* begin PASSAGE GIVEN *

Ellen Busteed also credits Felix for contributing to her passion for abstract painting. Her process begins at a purely emotional level. The canvas becomes a reflection of what she is feeling. Busteed then steps back and evaluates. “I step back and take an objective look at the composition – that’s when I get cerebral about it.”

Jonlee Nunn’s “Welcome to the Neighborhood” is an expression of alienation. Windows without doors suggest to the viewer that they may look into the brightly lit, idyllic home, but never enter there.

Scott Burnett‘s pieces are a remarkable synthesis of geometric and organic constructs imbued with fabulous color. You may remember that Burnett managed ArtSpot in Edmonds for a couple of years before returning to ministry and focusing on painting. He was enjoying the opening spectacle.

* end PASSAGE GIVEN *
* begin DATASET EXTRACT *

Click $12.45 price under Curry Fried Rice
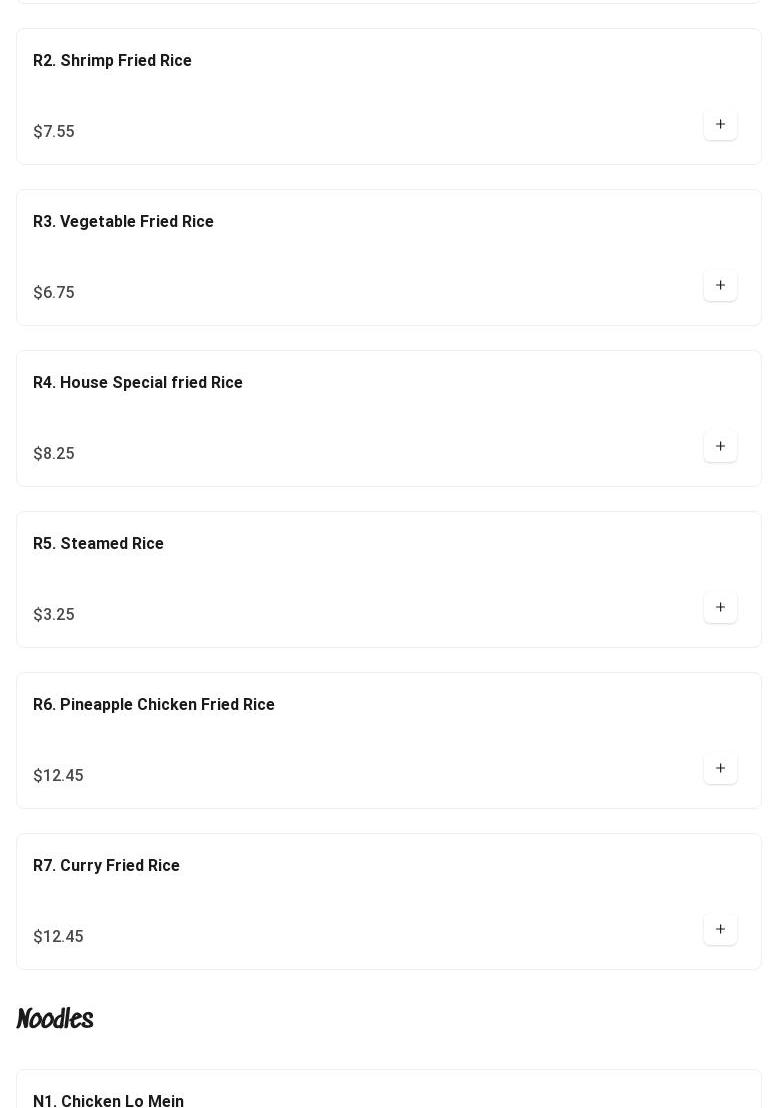 pos(58,937)

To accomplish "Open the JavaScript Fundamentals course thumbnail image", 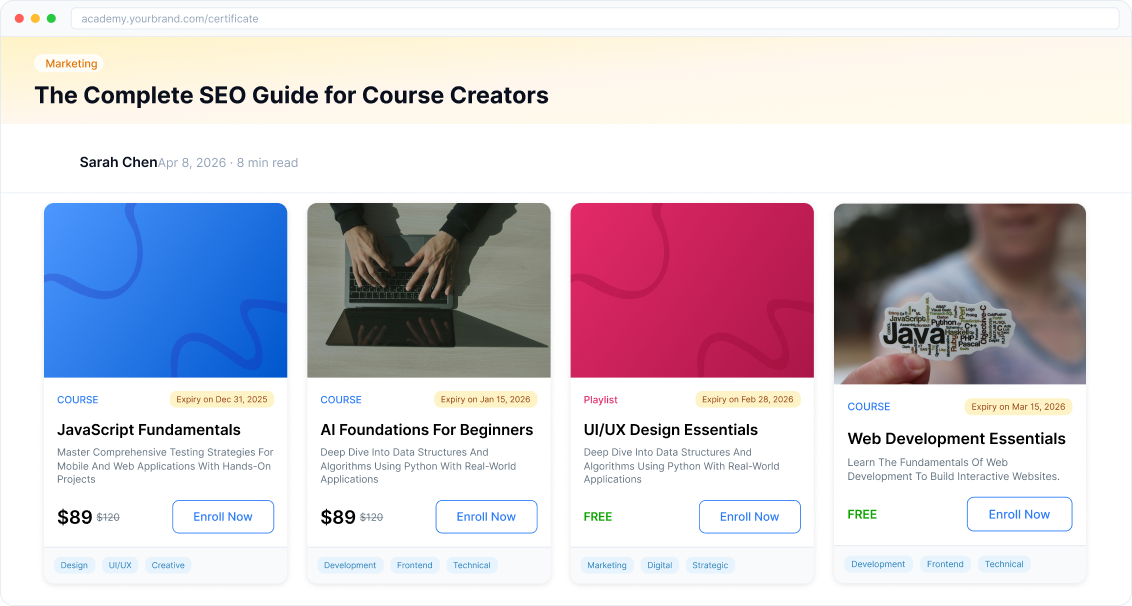I will coord(165,290).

* end DATASET EXTRACT *

→ TASKS TO COMPLETE:
**1.** Copy everything from "Scott Burnett‘s pieces" down to "the opening spectacle." in the passage about the painters, changing "ArtSpot" to "the studio".
**2.** According to the passage about the painters, what is Jonlee Nunn's "Welcome to the Neighborhood" an expression of?
**3.** Resume the passage about the painters from the point where it stops.
None of the data is needed here.

→ ANSWERS TO THE EXERCISE:
**1.**
Scott Burnett‘s pieces are a remarkable synthesis of geometric and organic constructs imbued with fabulous color. You may remember that Burnett managed the studio in Edmonds for a couple of years before returning to ministry and focusing on painting. He was enjoying the opening spectacle.

**2.** Alienation.

**3.**
“Art-speak” is an artform in itself, and when I asked for a comment, Burnett responded with a twinkle in his eye “Denise Cole brings the same intentionality to this contemporary show that she’s always brought to her earlier depictive exhibits,“ he said.

Joking aside, this is a gamble for Cole. Will collectors of more traditional descriptive art respond to a contemporary art show?

If early results are any indication, the answer is a resounding yes. By the end of the evening Saturday, Cole had customers for five works, all of whom had purchased from Cole in the past. In fact, if things go well, look for a separate Cole Contemporary Gallery to open in downtown Edmonds.